In another embodiment of the present disclosure, an electronic device is provided, which comprises a flash memory module and a flash memory controller accessing the flash memory module. The flash memory comprises a memory buffer and a plurality of blocks. The memory buffer comprises a plurality of memory buffer areas. Each of the blocks comprises a plurality of data pages. The flash memory controller comprises a controller buffer. The controller buffer of the flash memory controller comprises a plurality of controller buffer areas, wherein the flash memory controller: receive an access command from a host device; based on the accessing command, simultaneously accessing a plurality of data from at least one of the plurality of data pages in the plurality of blocks, wherein the accessed plurality of blocks is on the same plane of different dies of the flash memory, the size of the plurality of data is smaller than the size of the data page; simultaneously caching the accessed plurality of data to the plurality of memory buffer areas of the memory buffer of the flash memory; access the plurality of data temporarily stored in the plurality of memory buffer areas of the memory buffer of the flash memory into the controller buffer area of the controller buffer of the flash memory controller at a time.

In the prior art, every data accessing must wait until the last data access is stored into the buffer area of the flash memory controller before continuing to access the next data of the flash memory, which is time consuming. The flash memory data access method of the present disclosure is first to temporarily store all the accessed data in a buffer area of the flash memory. When all data are accessed, the data is accessed again to the buffer area of the flash memory controller. Thus, the accessing efficiency of the memory can be significantly improved.

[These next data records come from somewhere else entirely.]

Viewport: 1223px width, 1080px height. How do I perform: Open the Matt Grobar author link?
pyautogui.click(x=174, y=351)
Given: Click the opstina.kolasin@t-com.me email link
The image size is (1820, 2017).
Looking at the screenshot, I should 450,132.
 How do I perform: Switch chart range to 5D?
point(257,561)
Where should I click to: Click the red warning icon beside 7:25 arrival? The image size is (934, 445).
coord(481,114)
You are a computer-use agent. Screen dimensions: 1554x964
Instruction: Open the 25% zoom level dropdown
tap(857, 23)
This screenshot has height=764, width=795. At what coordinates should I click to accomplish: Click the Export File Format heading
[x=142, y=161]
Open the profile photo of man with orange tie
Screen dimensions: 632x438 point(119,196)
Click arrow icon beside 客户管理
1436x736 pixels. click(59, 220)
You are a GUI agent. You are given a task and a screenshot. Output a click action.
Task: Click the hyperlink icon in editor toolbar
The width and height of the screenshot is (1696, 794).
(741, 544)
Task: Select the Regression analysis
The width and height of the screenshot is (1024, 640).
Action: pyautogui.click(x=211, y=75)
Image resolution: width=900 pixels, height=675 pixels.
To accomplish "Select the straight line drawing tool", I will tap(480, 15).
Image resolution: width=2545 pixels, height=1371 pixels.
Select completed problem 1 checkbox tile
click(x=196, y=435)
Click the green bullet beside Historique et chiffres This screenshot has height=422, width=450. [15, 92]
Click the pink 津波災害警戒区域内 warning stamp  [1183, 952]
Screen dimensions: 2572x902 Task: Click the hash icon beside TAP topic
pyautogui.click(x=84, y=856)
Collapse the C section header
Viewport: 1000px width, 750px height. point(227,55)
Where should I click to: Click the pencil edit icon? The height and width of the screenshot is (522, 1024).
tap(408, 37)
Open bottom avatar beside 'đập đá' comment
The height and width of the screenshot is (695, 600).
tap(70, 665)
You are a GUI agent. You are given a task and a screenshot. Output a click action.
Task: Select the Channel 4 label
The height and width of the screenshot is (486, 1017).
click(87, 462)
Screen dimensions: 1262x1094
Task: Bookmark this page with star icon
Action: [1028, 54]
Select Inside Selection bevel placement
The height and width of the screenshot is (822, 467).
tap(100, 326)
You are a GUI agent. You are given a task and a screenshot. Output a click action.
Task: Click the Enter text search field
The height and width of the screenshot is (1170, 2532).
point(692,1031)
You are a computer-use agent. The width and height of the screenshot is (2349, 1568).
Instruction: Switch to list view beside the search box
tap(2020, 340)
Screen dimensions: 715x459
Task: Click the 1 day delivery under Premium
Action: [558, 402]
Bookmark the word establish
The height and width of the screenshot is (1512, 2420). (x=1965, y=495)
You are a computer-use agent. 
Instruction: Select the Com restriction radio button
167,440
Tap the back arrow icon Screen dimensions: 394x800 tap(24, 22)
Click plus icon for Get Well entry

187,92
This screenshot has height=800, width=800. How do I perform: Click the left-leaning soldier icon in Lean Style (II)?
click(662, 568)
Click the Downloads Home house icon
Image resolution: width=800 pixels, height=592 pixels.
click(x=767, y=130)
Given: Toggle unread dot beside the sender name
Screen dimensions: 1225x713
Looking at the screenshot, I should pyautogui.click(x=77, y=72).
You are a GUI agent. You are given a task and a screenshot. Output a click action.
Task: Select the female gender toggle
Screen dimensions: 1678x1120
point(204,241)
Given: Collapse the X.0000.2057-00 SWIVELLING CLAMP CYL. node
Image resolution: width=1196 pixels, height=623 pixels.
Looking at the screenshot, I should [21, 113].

It should be understood, however, that this summary may not contain all aspects and embodiments of the present disclosure, that this summary is not meant to be limiting or restrictive in any manner, and that the disclosure as disclosed herein will be understood by one of ordinary skill in the art to encompass obvious improvements and modifications thereto.

BRIEF DESCRIPTION OF THE DRAWINGS

The features of the exemplary embodiments believed to be novel and the elements and/or the steps characteristic of the exemplary embodiments are set forth with particularity in the appended claims. The Figures are for illustration purposes only and are not drawn to scale. The exemplary embodiments, both as to organization and method of operation, may best be understood by reference to the detailed description which follows taken in conjunction with the accompanying drawings in which:

FIG. 1 is a block diagram of a flash memory of an embodiment of the present disclosure;

FIG. 2 is a flow chart of a flash memory controller of the embodiment of FIG. 1 accessing a plurality of data; and

FIG. 3 is a schematic diagram showing the accessing to a plurality of data of a flash memory of an embodiment of the present disclosure.

DETAILED DESCRIPTION OF THE EMBODIMENTS

The present disclosure will now be described more fully hereinafter with reference to the accompanying drawings, in which exemplary embodiments of the disclosure are shown. This present disclosure may, however, be embodied in many different forms and should not be construed as limited to the embodiments set forth herein. Rather, these embodiments are provided so that this present disclosure will be thorough and complete, and will fully convey the scope of the present disclosure to those skilled in the art.

Certain terms are used throughout the description and following claims to refer to particular components. As one skilled in the art will appreciate, manufacturers may refer to a component by different names. This document does not intend to distinguish between components that differ in name but function. In the following description and in the claims, the terms “include/including” and “comprise/comprising” are used in an open-ended fashion, and thus should be interpreted as “including but not limited to”. “Substantial/substantially” means, within an acceptable error range, the person skilled in the art may solve the technical problem in a certain error range to achieve the basic technical effect.

The following description is of the best-contemplated mode of carrying out the disclosure. This description is made for the purpose of illustration of the general principles of the disclosure and should not be taken in a limiting sense. The scope of the disclosure is best determined by reference to the appended claims.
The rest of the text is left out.